→ **TRAVAIL À RÉALISER**:
D'après le texte sur le marché aux puces, répondez en numérotant de la même façon :
1. Qu'est-ce que Jean-Luc Russon n'avait pas sur lui le jour où il a vu les puces sous la neige ?
2. Depuis combien de temps arpente-t-il ce marché aux puces ?
3. Quel nom donne-t-il aux travaux du tramway ?

Il a rêvé des puces sous la neige, les a vues une
fois ainsi parées de blanc. Mais ce jour-là il n’avait pas son
appareil photo pour capturer l’instant. Chasseur d’instants, voleur
d’impressions, Jean-Luc Russon l’est devenu peu à peu. Sa proie, son
modèle, c’est la brocante.
[...] Des
phrases entendues, des impressions ressenties, des instants furtifs.
« Ce livre, ce sont les humeurs de la brocante, saisies par hasard. »
Tout le petit peuple des puces investit les pages : les « collectionnomaniaques »,
les « drouillophages » […] Jean-Luc Russon raconte le marché
aux puces avec sincérité : « j’en dis du bien et du mal,
mais toujours avec beaucoup de tendresse ». Car l’auteur connaît
bien cet univers. Les objets du passé souvent l’émeuvent. Au fil de
ses chines, il a croisé des choses belles, des assemblages étranges, des
coïncidences sympathiques.
(Extrait d’un article signé Émilie Michel, Ouest-France, édition de
Nantes, du 6 mai 2000)
Ancien brocanteur de cette fameuse place, Jean-Luc
Russon arpente depuis un quart de siècle ce marché aux puces. Du déballage
des petits matins nantais aux figures illustres telles que la mère Thomas
ou la Bouillotte, il nous emporte avec lui dans cet univers surprenant […]
Dans un texte émouvant, Jean-Luc Russon parle aussi de la « longue
blessure », ces travaux du tramway qui ont bouleversé l’ordre des
choses de la place […] Il faut lire ce livre d’un passionné qui le préface
ainsi : « Plus qu’un témoin, j’ai été un rêveur
sans doute, et les choses du dehors ont pris les couleurs de mes rêves du
dedans. Il ne pouvait en aller autrement : avoir été marchand de
hasard, c’est un peu avoir fait commerce de rêves ».
(Extrait d’un article signé Stéphane Pajot, Presse-Océan
du 6 mai 2000)

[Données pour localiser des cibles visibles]
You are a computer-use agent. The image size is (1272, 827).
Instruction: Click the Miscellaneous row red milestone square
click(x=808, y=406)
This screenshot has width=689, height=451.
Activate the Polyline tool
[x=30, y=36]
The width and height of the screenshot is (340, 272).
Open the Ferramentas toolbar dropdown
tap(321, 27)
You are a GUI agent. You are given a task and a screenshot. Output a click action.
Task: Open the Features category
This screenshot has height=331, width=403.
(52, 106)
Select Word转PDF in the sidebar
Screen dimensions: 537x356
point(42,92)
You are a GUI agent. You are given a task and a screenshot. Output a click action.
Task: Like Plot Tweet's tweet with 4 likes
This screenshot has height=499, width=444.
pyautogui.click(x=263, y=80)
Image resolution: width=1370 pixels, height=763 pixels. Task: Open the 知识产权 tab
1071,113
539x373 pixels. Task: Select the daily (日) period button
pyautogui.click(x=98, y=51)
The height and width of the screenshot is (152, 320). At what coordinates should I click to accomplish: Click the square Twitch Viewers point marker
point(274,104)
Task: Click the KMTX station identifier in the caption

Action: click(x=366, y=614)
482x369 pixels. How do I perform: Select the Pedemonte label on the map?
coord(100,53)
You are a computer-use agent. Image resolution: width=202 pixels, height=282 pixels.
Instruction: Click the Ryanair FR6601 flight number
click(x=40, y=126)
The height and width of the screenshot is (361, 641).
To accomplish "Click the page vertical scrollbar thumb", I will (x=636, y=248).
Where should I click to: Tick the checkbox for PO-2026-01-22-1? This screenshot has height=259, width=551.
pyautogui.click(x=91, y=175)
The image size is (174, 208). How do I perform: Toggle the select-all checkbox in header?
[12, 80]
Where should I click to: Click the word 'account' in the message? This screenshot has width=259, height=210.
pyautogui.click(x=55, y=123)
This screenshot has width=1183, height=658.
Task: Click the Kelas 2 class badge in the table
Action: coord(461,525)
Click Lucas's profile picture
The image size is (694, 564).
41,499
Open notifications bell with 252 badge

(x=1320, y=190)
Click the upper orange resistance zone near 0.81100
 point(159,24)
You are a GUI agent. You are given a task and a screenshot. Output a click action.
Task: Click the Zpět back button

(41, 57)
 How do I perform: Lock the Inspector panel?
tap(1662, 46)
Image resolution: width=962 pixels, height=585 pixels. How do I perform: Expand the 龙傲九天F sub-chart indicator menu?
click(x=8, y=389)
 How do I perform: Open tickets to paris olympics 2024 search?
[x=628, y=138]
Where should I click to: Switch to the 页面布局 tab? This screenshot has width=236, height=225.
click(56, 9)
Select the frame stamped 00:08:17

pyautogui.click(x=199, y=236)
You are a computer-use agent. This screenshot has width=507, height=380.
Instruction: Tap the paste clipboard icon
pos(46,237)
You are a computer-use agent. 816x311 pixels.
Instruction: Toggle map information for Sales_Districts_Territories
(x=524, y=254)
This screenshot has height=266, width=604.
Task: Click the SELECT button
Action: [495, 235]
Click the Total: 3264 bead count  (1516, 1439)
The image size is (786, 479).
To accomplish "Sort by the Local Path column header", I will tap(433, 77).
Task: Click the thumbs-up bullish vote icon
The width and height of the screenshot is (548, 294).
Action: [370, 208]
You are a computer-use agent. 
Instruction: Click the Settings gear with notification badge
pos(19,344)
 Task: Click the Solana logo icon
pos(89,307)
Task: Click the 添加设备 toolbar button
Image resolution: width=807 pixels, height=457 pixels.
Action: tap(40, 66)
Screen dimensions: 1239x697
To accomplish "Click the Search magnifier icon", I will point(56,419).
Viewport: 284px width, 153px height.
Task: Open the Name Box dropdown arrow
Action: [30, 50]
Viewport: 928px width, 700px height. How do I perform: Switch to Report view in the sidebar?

→ **RÉPONSE CI-DESSOUS**:
1. Son appareil photo.
2. Depuis un quart de siècle.
3. La « longue blessure ».